Cubic boron nitride (CBN, also known as β-boron nitride) is one of the hardest materials known to man and is the second-hardest cutting material after diamond. This material therefore has a high degree of abrasion resistance combined with very good thermal conductivity and chemical resistance. Machining tools made from CBN wear out much more slowly than ordinary cutting materials made from corundum or silicon carbide. The result is a much higher degree of accuracy with regard to shape and dimension. In addition, reliable processing of extremely hard materials is always ensured. Microcrystalline CBN grades do not wear out as a whole, but form new sharp cutting edges under increasing pressure.
Of great technological importance, CBN is mainly used as a cutting material and an abrasive for indexable inserts in steel processing. The big advantage of this is that unlike diamond, there’s no carbon in the steel even when exposed to temperature. With CBN grinding wheels, even tough and hard steels such as high-speed steel, hot- and cold-work steel can be ground well.
CBN wheels are used for grinding:
- High-alloy and case-hardened tool steels (min. 55 HRC)
- Nickel-based superalloys
- Chilled casting
- Powder coatings with iron material
- Hard alloys based on cobalt-chrome (Stellite)
Sometimes the grains of CBN grinding wheels are also provided with a metal layer made of copper or nickel. This allows the grain to be held perfectly in its bond and the heat generated during the grinding process is dissipated into the bond.
Typical components that are processed with PCBN are:
- Engine blocks
- Brake discs and drums
- Valve seats and guides, machine parts
- Cylinder liners
- Pressed and stamped parts
PCBN are CBN microgranules from the cubic boron nitride form with a ceramic binder phase. PCBN is chemically inert up to high temperatures and does not react with iron. PCBN is used as a cutting material for machining hard or abrasive steel workpiece materials, such as
- High-speed steel
- Case-hardened steel
- Hot-/cold-work tool steel
- Grey cast iron
- Hard-facing alloys
- Sintered iron
BNNC is a newly developed cutting material for materials that are difficult to machine. Compared to the established CBN cutting materials, it has an even higher degree of hardness and even better temperature resistance.

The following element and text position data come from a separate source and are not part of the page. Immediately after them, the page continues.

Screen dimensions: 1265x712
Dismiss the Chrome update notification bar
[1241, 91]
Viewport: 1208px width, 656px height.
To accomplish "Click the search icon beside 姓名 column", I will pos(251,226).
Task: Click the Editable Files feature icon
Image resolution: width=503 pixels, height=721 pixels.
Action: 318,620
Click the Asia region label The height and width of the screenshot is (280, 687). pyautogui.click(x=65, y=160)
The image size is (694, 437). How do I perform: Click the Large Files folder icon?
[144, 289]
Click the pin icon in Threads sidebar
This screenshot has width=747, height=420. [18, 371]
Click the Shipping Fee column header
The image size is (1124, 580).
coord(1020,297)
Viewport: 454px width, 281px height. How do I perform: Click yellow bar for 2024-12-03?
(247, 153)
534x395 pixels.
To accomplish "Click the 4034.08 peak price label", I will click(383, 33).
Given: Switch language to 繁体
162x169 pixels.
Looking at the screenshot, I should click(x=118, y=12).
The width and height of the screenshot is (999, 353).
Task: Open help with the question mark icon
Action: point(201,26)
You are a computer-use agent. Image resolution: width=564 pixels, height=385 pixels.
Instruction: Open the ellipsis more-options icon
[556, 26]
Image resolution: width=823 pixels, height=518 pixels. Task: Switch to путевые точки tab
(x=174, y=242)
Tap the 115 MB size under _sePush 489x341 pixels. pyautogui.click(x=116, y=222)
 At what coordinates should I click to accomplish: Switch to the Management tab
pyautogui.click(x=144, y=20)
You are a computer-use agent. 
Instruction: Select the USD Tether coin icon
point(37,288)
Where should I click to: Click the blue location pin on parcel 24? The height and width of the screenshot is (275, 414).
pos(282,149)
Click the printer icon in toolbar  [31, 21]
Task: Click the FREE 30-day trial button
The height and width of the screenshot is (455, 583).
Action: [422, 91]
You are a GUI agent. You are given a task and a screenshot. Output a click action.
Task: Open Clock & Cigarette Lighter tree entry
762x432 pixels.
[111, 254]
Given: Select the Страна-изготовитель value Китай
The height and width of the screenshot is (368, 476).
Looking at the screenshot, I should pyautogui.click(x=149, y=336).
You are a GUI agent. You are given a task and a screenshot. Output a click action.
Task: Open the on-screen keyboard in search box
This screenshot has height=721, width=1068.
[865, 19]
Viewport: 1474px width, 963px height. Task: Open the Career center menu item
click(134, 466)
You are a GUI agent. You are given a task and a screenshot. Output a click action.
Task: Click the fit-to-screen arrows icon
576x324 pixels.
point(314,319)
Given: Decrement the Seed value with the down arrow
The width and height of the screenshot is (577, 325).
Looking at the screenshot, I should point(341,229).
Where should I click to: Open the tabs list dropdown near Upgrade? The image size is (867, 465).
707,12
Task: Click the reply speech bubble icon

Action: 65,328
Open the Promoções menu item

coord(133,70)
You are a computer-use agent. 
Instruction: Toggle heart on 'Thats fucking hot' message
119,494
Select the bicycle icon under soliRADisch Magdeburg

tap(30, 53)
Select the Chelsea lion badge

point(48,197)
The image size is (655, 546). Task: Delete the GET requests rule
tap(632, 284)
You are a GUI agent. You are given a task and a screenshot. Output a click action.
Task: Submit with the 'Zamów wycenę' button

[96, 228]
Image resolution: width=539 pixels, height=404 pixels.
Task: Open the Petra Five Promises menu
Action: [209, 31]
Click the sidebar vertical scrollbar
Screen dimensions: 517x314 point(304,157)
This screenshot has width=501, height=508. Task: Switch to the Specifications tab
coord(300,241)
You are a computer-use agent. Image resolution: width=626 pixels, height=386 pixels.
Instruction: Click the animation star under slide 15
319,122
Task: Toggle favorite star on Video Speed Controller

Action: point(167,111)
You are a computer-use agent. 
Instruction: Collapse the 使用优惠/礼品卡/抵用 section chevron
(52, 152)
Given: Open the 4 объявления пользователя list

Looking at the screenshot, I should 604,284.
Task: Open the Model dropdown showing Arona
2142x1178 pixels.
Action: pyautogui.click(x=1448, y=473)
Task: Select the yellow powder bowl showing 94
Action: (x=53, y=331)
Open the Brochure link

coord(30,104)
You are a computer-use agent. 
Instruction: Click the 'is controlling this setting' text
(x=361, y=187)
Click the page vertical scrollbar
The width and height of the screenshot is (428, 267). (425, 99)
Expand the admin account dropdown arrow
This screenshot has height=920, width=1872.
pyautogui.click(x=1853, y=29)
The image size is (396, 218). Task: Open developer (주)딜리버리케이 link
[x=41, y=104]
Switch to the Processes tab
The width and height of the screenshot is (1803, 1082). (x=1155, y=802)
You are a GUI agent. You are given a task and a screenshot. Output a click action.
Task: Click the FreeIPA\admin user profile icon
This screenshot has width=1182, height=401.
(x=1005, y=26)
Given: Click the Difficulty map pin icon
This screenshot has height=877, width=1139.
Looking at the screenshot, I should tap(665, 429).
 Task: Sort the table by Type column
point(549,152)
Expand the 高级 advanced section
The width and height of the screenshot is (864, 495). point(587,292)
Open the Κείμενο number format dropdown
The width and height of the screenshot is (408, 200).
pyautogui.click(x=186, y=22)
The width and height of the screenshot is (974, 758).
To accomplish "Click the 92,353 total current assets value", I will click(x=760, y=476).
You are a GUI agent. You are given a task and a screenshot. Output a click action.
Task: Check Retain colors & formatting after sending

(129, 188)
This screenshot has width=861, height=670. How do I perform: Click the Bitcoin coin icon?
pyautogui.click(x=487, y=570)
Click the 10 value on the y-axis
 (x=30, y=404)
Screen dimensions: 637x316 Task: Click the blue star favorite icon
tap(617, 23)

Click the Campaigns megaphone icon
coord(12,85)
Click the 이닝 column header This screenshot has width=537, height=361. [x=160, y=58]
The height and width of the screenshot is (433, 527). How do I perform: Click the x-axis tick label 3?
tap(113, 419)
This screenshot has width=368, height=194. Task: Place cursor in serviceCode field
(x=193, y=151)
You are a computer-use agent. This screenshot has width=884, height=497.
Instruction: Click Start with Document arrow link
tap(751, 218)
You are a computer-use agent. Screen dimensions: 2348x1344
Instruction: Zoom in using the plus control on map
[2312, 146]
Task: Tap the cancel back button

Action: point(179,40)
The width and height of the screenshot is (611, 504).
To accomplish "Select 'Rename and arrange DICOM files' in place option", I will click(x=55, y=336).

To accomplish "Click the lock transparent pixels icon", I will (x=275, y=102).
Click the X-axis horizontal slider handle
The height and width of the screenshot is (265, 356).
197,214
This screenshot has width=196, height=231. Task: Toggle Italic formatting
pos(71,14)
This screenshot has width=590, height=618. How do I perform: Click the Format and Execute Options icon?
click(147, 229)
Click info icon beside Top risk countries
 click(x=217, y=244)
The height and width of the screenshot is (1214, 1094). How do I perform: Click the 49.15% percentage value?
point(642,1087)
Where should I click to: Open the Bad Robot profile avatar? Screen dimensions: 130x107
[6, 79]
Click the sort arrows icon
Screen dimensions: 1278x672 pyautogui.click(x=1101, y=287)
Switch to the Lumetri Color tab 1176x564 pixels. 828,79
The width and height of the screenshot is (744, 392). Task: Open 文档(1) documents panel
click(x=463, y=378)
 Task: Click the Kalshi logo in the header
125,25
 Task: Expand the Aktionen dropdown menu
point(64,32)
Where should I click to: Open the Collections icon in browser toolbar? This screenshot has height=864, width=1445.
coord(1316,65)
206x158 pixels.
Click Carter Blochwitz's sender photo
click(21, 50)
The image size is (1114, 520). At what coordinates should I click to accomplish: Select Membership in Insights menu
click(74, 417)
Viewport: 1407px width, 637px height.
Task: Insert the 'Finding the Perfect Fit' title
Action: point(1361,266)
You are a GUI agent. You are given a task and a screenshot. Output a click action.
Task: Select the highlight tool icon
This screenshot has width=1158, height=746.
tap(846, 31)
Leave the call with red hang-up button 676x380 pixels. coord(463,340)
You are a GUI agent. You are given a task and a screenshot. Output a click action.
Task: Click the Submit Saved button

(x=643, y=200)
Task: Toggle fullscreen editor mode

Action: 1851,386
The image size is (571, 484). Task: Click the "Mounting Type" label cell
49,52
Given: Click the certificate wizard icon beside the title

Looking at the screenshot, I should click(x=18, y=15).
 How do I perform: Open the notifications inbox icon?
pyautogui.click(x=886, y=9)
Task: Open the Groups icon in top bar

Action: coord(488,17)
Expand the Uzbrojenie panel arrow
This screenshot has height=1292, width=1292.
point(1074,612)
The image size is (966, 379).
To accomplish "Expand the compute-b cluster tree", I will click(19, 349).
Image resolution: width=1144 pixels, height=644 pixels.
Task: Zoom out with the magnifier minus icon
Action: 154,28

- Hexagonal boron nitride is also a possible material for (UV) light-emitting diodes, mainly because of its interesting properties as an III-V compound semiconductor.
- Porous sponges made of boron nitride can absorb about 33 times their own weight in oil and organic solvents. After the absorbed liquids have burned away and evaporated, the filter sponge can be reliably recovered. This property is e.g. usable for water treatment and purification.
- The (white) α-modification, hexagonal boron nitride BN is formed at high temperatures from boron oxide and elemental nitrogen N2 using calcium phosphate as a catalyst.
- β-boron nitride (CBN) can be produced from the hexagonal α-modification at high temperatures (from 1,500 °C/2,732 °F) and at the same time under high pressure (between 50 and 90 kbar) – very similar to the way in which graphite becomes diamond.
- In terms of structure, α-boron nitride is comparable to graphite (therefore also called white graphite), and consists of a honeycomb-shaped, planar, hexagonal crystal structure in layers.
- Cubic β-boron nitride (CBN) as a modification of a boron-nitrogen compound has a cubic, diamond-like structure.
- Colour: White
- Specific weight: 2.26 g/cm³
- Application temperature: Up to 900 °C/1,652 °F in air, in an inert atmosphere even up to 2,000 °C/3,632 °F
- Resistance to oxidation: up to 1,000 °C/1,832 °F
- Melting point: 2,700 °C/4,892 °F
- Good electrical insulator
- Thermal conductivity: up to 400 W/m*K
- Good slip even at high temperatures
Cubic β-boron nitride (CBN) is one of the hardest materials known to man: the Knoop hardness is around 48 GPa.
Conclusion: High-performance ceramics such as boron nitride offer a great deal of potential for new, innovative fields of application in industry. However, this requires a competent provider to develop bespoke solutions for the specific application together with the user.